Teks Bacaan
________________________
Penarikan Paksa dan Intimidasi oleh Agen Penagih, PT. BSN dan FIF Cikupa Terancam Langgar Hukum Pidana dan Perlindungan Konsumen
Tangerang – inovasiNews.com Kejadian memalukan yang mencoreng dunia penagihan utang kembali terjadi di Kabupaten Tangerang. Seorang pemuda bernama Rezi, pemuda asal Tigaraksa, menjadi korban penagihan bergaya premanisme oleh empat orang yang mengaku sebagai agen dari PT. Bintang Sinergi Nusantara (BSN) cabang Kelapa Dua. Peristiwa ini terjadi pada 4 April 2025, di mana Rezi diadang di jalan dan dipaksa ikut ke kantor PT. BSN dengan dalih keterlambatan pembayaran angsuran kendaraan di FIF cabang Cikupa.
Di kantor tersebut, dugaan intimidasi dan ancaman kekerasan tak terelakkan. Salah satu dari mereka bahkan diduga sempat mengancam akan memukul Rezi. Yang lebih miris, kunci kendaraan Rezi dirampas secara paksa, dan Rezi diharuskan membayar biaya penarikan sebesar Rp1,2 juta tanpa dokumen resmi apapun. Karena merasa terancam, Rezi memilih kabur dari lokasi menggunakan ojek online tanpa membawa Berita Acara Serah Terima Kendaraan (BASTK). Bukti berupa kunci serep dan STNK masih berada di tangan Rezi.
Dua hari setelah kejadian, Ketua DPD YLPK PERARI Provinsi Banten, Rizal, mencoba memediasi kasus ini dengan mendatangi kantor PT. BSN. Namun alangkah terkejutnya Rizal saat mengetahui bahwa unit motor Rezi sudah berada di gudang FIF, padahal BASTK belum pernah ditandatangani ataupun diterima oleh Rezi. Bukti percakapan digital (screenshot) menunjukkan bahwa pihak PT. BSN menginformasikan kendaraan sudah dititipkan ke gudang FIF.
________________________
Kumpulan Data
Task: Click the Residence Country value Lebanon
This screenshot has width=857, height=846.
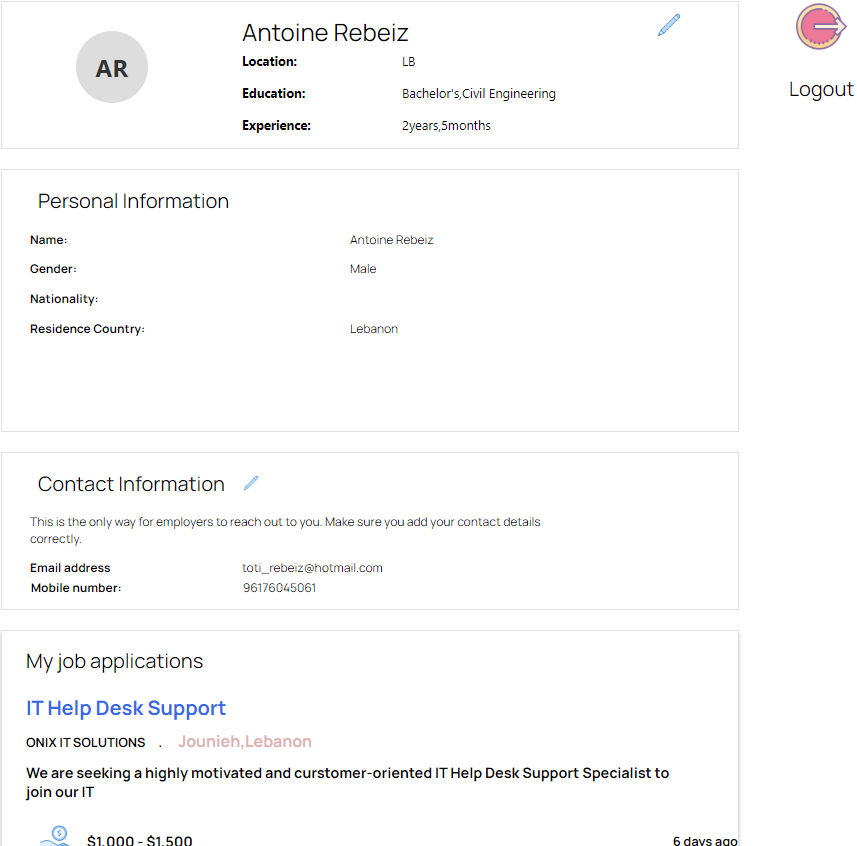Action: pos(374,329)

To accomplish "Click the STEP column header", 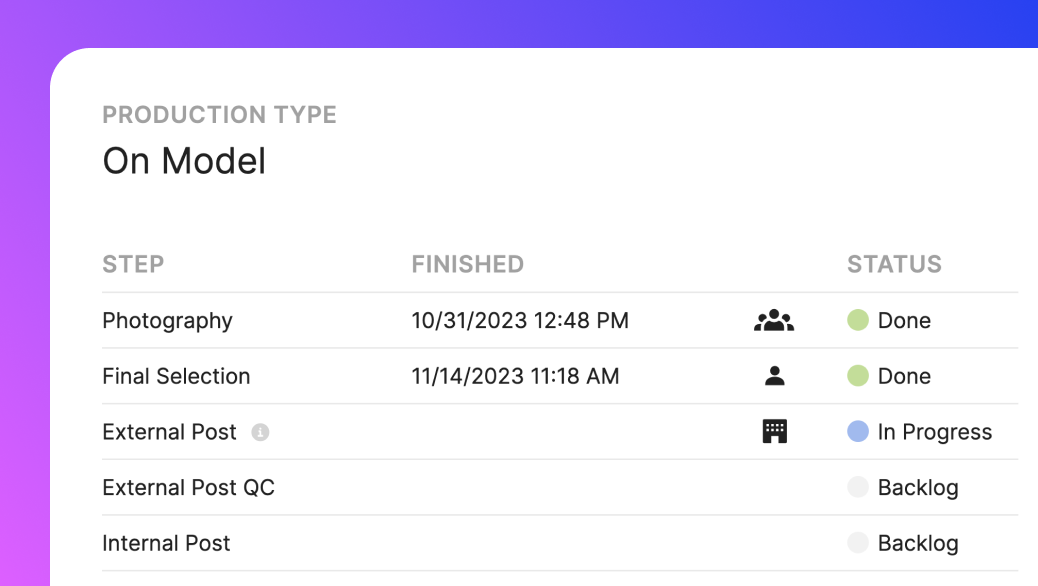I will point(133,265).

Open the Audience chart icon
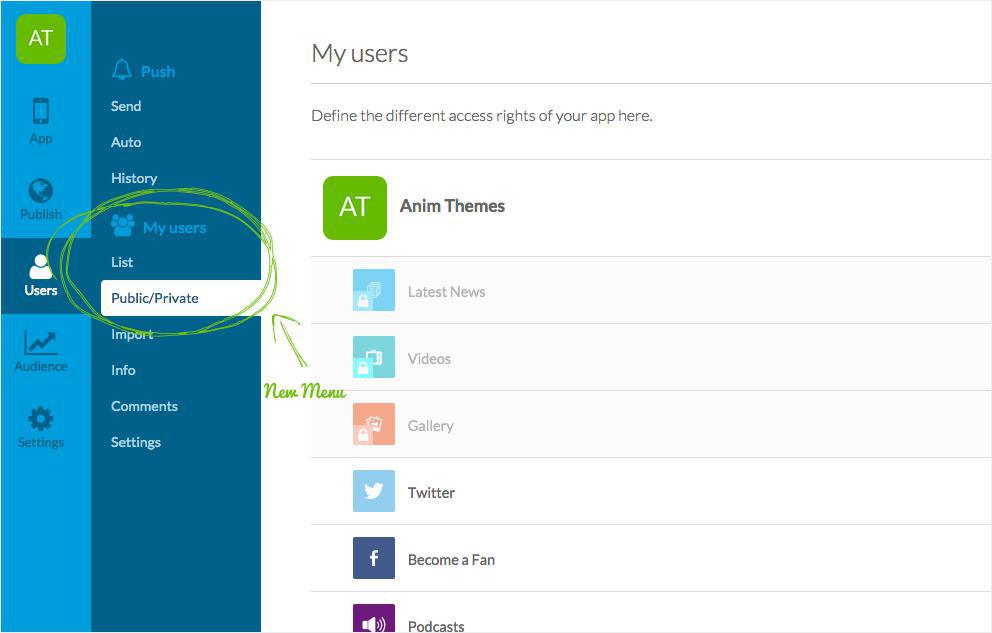click(x=41, y=343)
________________________
Daftar Tugas
1) Sebutkan semua nama wilayah atau tempat yang muncul dalam berita penagihan.
2) Jawablah pertanyaan berikut berdasarkan berita penagihan.
(a) Pada tanggal berapa Rezi diadang di jalan?
(b) Berapa biaya penarikan yang diharuskan dibayar oleh Rezi?
(c) Berapa hari setelah kejadian Rizal mendatangi kantor PT. BSN?
3) Teruskan berita penagihan tentang kasus Rezi, dimulai setelah kalimat terakhirnya.
Data di atas merupakan bahan tersendiri yang terpisah dari berita penagihan.

Jawaban
1) Tangerang, Kabupaten Tangerang, Tigaraksa, Kelapa Dua, Cikupa, Provinsi Banten

2)
(a) 4 April 2025
(b) Rp1,2 juta
(c) Dua hari

3)
Yang menjadi pertanyaan publik: Bagaimana bisa pihak FIF menerima kendaraan tanpa dokumen resmi BASTK dari debitur? Dugaan kuat muncul bahwa unit kendaraan diterima dengan prosedur ilegal, mengingat belakangan muncul dokumen BASTK dengan tanda tangan Rezi yang diduga palsu. Bukti berupa foto BASTK yang mencantumkan tanda tangan Rezi tanpa sepengetahuannya memperkuat dugaan pemalsuan dokumen.
Ironisnya, praktik seperti ini bukanlah yang pertama dilakukan oleh PT. BSN. Dalam dua bulan terakhir, sedikitnya empat kejadian serupa yang diberitakan oleh media lokal, yang menyebutkan aksi penarikan secara paksa oleh sekelompok orang atas nama PT. BSN. Mereka beroperasi tanpa identitas resmi, tanpa surat tugas penarikan, dan menggunakan metode yang menyerupai aksi preman di jalanan.
Dalam kasus Rezi, keempat orang yang mengadang pun tak mampu menunjukkan dokumen resmi yang menandakan legalitas penugasan mereka. Ini membuka dugaan serius bahwa yang bersangkutan bukan agen sah, melainkan sekadar eksekutor lapangan yang bertindak seolah kebal hukum.
Padahal, sesuai KBLI 82911 tentang jasa penagihan resmi, agen penagih hanya boleh melakukan pendekatan secara profesional: menyampaikan surat peringatan, melakukan negosiasi, dan melaporkan kepada pemberi kuasa. Penggunaan kekerasan, ancaman, dan perampasan di luar proses hukum adalah tindakan pidana murni.
Berbagai pasal hukum bisa menjerat pelaku dan pihak yang terlibat, termasuk Pasal 368 KUHP tentang pemerasan, Pasal 365 KUHP tentang pencurian dengan kekerasan, hingga Pasal 263 KUHP tentang pemalsuan dokumen. Tak hanya itu, dugaan pelanggaran terhadap UU Perlindungan Konsumen, UU Fidusia, serta Putusan MK Nomor 18/PUU-XVII/2019 yang melarang penarikan kendaraan tanpa perintah pengadilan, turut membayangi perkara ini.
Fakta bahwa unit Rezi diterima oleh pihak FIF Cikupa tanpa BASTK menambah aroma busuk kerja sama tak sehat antara PT. BSN dan perusahaan pembiayaan. Dugaan praktik “fee tarik” tanpa dasar hukum layaknya pelegalan pencurian atas nama leasing patut diselidiki tuntas oleh OJK dan aparat penegak hukum lainnya.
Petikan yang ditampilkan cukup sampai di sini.